[Saved entries]
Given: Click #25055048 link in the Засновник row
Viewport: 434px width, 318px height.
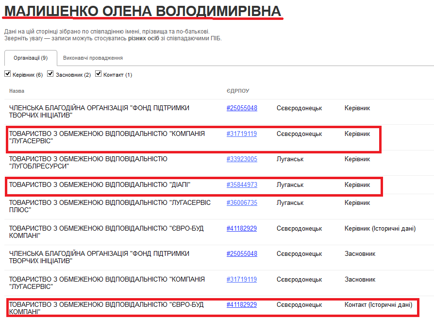Looking at the screenshot, I should click(x=242, y=253).
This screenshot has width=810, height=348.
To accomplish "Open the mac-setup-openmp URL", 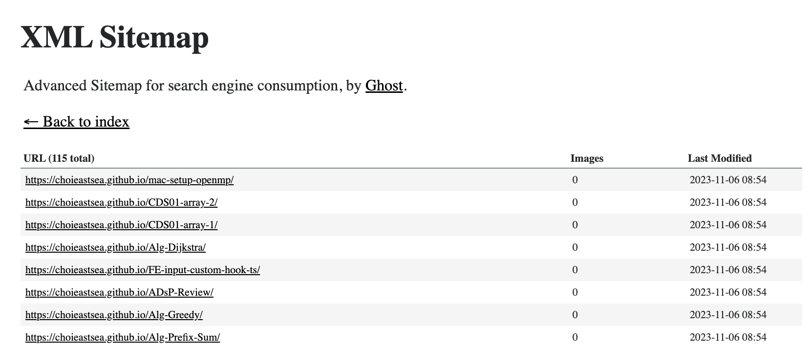I will tap(129, 180).
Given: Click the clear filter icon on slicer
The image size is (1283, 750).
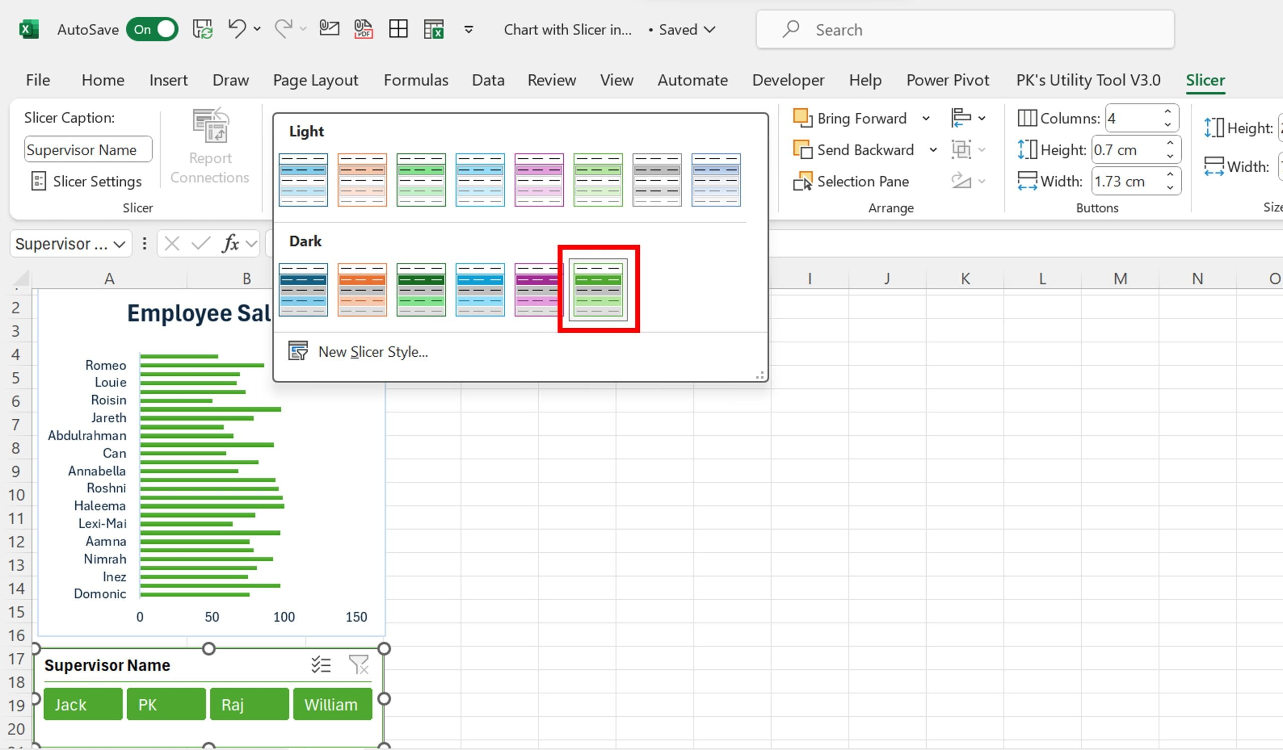Looking at the screenshot, I should 359,665.
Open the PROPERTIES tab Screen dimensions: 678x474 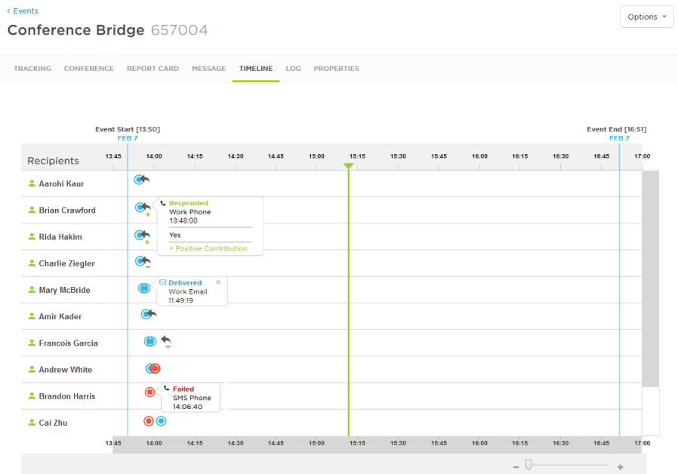[x=336, y=69]
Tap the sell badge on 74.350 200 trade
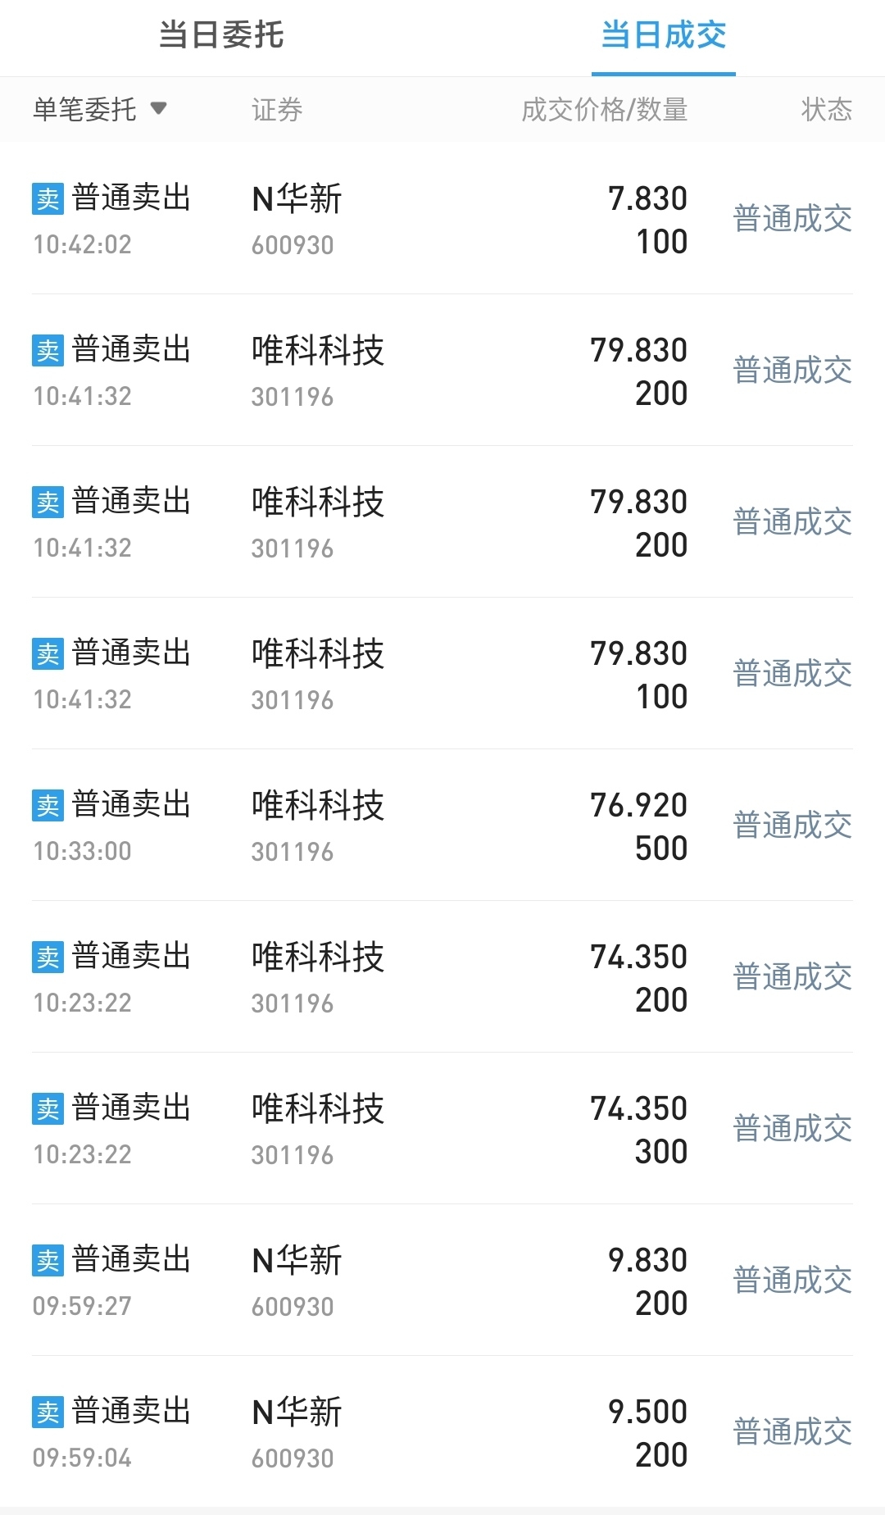885x1515 pixels. pyautogui.click(x=48, y=957)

Directions for this task
If a line in the entries includes the word "Given", copy that line out.

Response box
Given: Click #25055048 link in the Засновник row
Given: Click the clear filter icon on slicer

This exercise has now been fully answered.